E por falar em fotografia, com um manejo sofisticado da luz e das cores, Jan cuida para que o realismo de suas pinturas não seja um mero arremedo fotográfico. Com influências que, aponta, vão desde Pablo Picasso (“o primeiro grande impacto”) ao americano Edward Hopper (“um grande ídolo”), o resultado são telas vibrantes e densas, onde a vivência do lugar e, especialmente, das pessoas do lugar, aparecem captadas de um jeito muito particular e, ao mesmo tempo, do jeito que a gente enxerga no dia a dia.
Bar do Carmo (2021).
Ladeira da Preguiça (sem data).
Aos 10 anos, Siebert descobriu o desenho ao fazer um retrato de seu irmão. Cursou a faculdade de ilustração em Hamburgo. E, desde então, desenvolve sua linguagem entre o cavalete e as andanças. “Há quem fale em neo-expressionismo, mas não faz muito sentido para mim. A verdade é que nenhum artista criou nenhum ismo. Isso é feito depois, por outros”, reflete em conversa com o Metro1.
Pintando Tito...
Com Tito.
Tito (2022).
A primeira vez que veio ao Brasil foi em 2005. Morou em Santos, no litoral paulista, no Rio de Janeiro e em São Paulo capital. “Sempre procurei os lugares históricos dessas cidades. E também as pessoas autênticas. Meu interesse é pelo autêntico, pela vida crua, como ela é”, diz. O primeiro ponto de inspiração em Salvador foi o monumento chamado Cruz do Pascoal — o oratório erguido em 1743 pelo português Pascoal Marques de Almeida, um morador do Santo Antônio Além do Carmo (onde hoje mora também o artista) que se tornou símbolo do bairro.
O trabalho de Jan Siebert inclui, naturalmente, as dificuldades que a nova configuração da violência na cidade impõem: “Me disseram que tinha que pedir autorização para entrar em alguns lugares. Mas, de qualquer forma, até então tudo correu sempre bem. Um cara na Preguiça me disse assim, ao ver alguns trabalhos: ‘Você tá valorizando nossa comunidade’”.
Dos momentos dramáticos, o pintor lembra o jovem Guilherme, de apenas 17 anos, retratado em um de seus quadros mais tocantes (uma mulher em posição introspectiva diante de uma faixa de pedestres, dois jovens conversando na calçada, um deles na porta do sobrado semi-arruinado, tudo cercado por cores intensas embora tristes), e morto a tiros poucos dias depois da conclusão da obra. Guilherme é (era) o que está sentado no meio-fio. “Fiquei chocado com a notícia. As pessoas que conviviam com ele também estavam tristes, claro, mas parecia um tanto normal para elas conviver com aquilo”, lembra.

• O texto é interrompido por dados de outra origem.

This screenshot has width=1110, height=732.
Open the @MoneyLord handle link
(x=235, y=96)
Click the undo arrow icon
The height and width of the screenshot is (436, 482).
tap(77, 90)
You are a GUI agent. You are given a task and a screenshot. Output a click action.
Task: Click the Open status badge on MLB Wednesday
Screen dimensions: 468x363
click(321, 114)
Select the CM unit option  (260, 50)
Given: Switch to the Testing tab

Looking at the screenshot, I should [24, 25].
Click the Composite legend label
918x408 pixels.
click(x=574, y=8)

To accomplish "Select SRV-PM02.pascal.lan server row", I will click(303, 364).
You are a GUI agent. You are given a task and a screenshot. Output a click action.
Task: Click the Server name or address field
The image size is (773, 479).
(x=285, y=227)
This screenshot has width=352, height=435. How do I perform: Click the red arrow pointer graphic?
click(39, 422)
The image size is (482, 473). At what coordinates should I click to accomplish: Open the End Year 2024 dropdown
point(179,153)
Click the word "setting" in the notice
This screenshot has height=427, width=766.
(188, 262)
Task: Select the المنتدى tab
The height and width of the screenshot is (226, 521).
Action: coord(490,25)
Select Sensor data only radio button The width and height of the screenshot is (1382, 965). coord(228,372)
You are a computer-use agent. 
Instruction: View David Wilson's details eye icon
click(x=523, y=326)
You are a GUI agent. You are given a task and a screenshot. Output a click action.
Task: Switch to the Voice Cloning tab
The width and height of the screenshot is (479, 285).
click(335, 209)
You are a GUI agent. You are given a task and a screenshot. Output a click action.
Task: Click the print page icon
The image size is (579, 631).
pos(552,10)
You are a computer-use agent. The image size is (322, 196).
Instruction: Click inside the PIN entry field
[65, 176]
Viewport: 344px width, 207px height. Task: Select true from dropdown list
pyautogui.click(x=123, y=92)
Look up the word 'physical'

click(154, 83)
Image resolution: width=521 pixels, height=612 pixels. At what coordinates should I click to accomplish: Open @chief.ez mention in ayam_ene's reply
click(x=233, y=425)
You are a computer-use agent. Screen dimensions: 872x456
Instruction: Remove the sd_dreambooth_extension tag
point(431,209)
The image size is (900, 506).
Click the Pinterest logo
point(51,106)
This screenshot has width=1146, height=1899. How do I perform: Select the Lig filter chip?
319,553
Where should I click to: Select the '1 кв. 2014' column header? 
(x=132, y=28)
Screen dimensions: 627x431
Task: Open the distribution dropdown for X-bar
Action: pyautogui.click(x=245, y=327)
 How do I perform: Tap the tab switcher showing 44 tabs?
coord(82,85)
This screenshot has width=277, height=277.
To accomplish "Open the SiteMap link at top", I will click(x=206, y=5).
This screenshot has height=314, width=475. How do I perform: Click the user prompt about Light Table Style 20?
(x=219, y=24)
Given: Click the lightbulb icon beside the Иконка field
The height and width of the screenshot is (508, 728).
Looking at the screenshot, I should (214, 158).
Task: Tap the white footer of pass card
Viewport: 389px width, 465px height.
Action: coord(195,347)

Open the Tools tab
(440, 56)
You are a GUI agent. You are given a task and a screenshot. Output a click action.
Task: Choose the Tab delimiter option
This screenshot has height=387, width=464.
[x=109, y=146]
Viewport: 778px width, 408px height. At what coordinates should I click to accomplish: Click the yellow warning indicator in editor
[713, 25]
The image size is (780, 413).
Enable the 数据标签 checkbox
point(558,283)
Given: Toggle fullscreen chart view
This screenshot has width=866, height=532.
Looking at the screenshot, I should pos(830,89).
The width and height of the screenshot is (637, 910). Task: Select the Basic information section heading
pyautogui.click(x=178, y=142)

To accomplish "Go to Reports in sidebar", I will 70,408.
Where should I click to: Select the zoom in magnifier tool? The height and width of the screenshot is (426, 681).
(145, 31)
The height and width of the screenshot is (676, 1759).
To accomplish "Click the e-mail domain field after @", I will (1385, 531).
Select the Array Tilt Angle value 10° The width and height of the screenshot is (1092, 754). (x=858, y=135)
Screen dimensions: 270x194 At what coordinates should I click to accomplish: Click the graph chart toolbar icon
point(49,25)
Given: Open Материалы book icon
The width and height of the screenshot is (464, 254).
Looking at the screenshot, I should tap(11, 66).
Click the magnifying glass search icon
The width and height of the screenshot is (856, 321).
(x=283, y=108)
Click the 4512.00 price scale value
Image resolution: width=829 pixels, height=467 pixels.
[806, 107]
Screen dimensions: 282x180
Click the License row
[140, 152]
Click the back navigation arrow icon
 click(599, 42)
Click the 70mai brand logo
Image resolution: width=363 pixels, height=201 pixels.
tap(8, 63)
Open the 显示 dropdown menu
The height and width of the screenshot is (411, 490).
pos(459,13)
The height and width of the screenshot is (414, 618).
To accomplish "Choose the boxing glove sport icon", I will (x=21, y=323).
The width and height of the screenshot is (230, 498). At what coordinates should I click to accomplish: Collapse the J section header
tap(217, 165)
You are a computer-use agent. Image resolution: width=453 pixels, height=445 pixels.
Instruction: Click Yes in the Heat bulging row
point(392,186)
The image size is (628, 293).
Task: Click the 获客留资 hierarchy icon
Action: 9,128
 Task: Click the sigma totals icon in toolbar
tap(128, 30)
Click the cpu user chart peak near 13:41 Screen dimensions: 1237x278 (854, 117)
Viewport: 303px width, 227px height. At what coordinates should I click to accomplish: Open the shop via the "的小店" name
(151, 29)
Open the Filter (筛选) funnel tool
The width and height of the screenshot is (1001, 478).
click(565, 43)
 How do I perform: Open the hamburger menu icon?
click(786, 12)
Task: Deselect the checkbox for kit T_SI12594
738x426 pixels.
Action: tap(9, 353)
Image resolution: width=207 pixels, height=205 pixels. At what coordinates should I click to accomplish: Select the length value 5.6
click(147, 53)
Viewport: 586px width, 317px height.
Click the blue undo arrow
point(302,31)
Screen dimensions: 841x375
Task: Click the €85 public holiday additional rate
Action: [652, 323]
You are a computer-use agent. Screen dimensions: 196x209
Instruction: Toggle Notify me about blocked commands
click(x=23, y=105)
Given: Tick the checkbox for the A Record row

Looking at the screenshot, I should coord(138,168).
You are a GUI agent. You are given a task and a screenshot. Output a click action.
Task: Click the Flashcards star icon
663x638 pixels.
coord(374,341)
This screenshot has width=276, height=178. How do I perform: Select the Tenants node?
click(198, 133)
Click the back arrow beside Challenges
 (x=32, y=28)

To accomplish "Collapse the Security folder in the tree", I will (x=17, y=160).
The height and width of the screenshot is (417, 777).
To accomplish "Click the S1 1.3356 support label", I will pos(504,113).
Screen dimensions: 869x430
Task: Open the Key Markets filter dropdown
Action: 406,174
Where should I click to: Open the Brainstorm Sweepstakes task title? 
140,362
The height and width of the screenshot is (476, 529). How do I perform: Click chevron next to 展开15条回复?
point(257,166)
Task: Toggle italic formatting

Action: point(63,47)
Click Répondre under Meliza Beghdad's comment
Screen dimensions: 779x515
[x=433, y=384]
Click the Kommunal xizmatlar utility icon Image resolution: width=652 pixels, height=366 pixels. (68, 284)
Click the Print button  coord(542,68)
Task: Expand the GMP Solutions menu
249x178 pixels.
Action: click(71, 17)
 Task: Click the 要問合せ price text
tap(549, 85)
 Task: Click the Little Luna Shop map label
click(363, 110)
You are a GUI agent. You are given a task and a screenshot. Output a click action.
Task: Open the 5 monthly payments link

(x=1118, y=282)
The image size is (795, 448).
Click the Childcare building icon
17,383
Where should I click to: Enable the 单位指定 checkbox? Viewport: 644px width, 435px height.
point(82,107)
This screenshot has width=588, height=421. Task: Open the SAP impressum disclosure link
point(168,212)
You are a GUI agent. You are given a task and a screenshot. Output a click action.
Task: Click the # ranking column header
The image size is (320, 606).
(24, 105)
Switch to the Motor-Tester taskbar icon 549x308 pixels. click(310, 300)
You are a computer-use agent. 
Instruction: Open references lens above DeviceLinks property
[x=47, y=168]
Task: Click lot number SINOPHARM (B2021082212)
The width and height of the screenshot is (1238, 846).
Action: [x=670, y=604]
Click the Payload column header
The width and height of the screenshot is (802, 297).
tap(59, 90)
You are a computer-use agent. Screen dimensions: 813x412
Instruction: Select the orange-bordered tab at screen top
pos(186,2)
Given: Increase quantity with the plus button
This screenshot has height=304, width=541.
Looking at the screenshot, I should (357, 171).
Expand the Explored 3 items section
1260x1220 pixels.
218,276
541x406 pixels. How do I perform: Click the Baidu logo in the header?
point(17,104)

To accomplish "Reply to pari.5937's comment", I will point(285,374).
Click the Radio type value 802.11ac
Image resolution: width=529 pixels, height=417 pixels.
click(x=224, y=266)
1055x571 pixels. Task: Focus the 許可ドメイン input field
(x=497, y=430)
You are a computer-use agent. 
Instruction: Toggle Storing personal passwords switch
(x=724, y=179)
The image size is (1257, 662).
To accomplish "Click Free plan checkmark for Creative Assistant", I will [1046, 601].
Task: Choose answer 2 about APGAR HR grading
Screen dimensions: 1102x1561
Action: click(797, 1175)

Nos quadros de Jan, sacizeiros, travestis, crianças jogando bola, cachorros, janelas, celulares, cachaceiros ao luar, todos aparecem plenos de vida e dramaticidade. Um certo lirismo pungente e pulsante. Algo lembra a Bahia de Jorge Amado, mas não com toque de decalque nem datado. São cenas evidentemente contemporâneas, o que lhes dá ainda mais força.
- Quem se identifica com seu trabalho é, na maioria vezes, o brasileiro mesmo, por reconhecimento, ou o estrangeiro por contraste? Pergunto. E emendo: como é o mercado para seu estilo? Resposta: “O interesse maior é dos alemães mesmo. Mercado há, mas, desde a pandemia se enfraqueceu”. Ainda sobre esse assunto, do mercado de artes, ele completa: “Talvez meu ponto fraco seja que eu não sou muito comercial. Não é fácil que alguém queira botar a imagem de uma travesti de vestido rosa choque na sala de casa, para combinar com o sofá. Trabalhar com decoradores, arquitetos, por exemplo, é difícil para mim por causa da temática”.
Ladeira do Taboão (2023).
Bin Laden (2024).
No entanto, ele pretende fazer uma exposição em Salvador, principalmente para que as pessoas retratadas possam se ver em grande estilo. O título, provisório, já foi escolhido: “Jogos da Bahia”. Atenção fundações, galerias, curadores…!
Com abordagem mais humanista que política, Jan Siebert cita o que ouviu inúmeras vezes de Negro Ely, um de seus retratados: “arte não tem fronteiras”. E assegura: “A intimidade vem com a convivência”. Segundo ele, às vezes a movimentação é tão intensa ao redor do cavalete, que ao mesmo tempo o impede de pintar e inspira novas obras. O Beco da Califórnia da tela é ao mesmo tempo o mesmo e outro. Assim como ele descreve a complexidade dessa convivência onde alegria e tristeza se interpenetram. “Uma vai se tornando a outra”, conclui.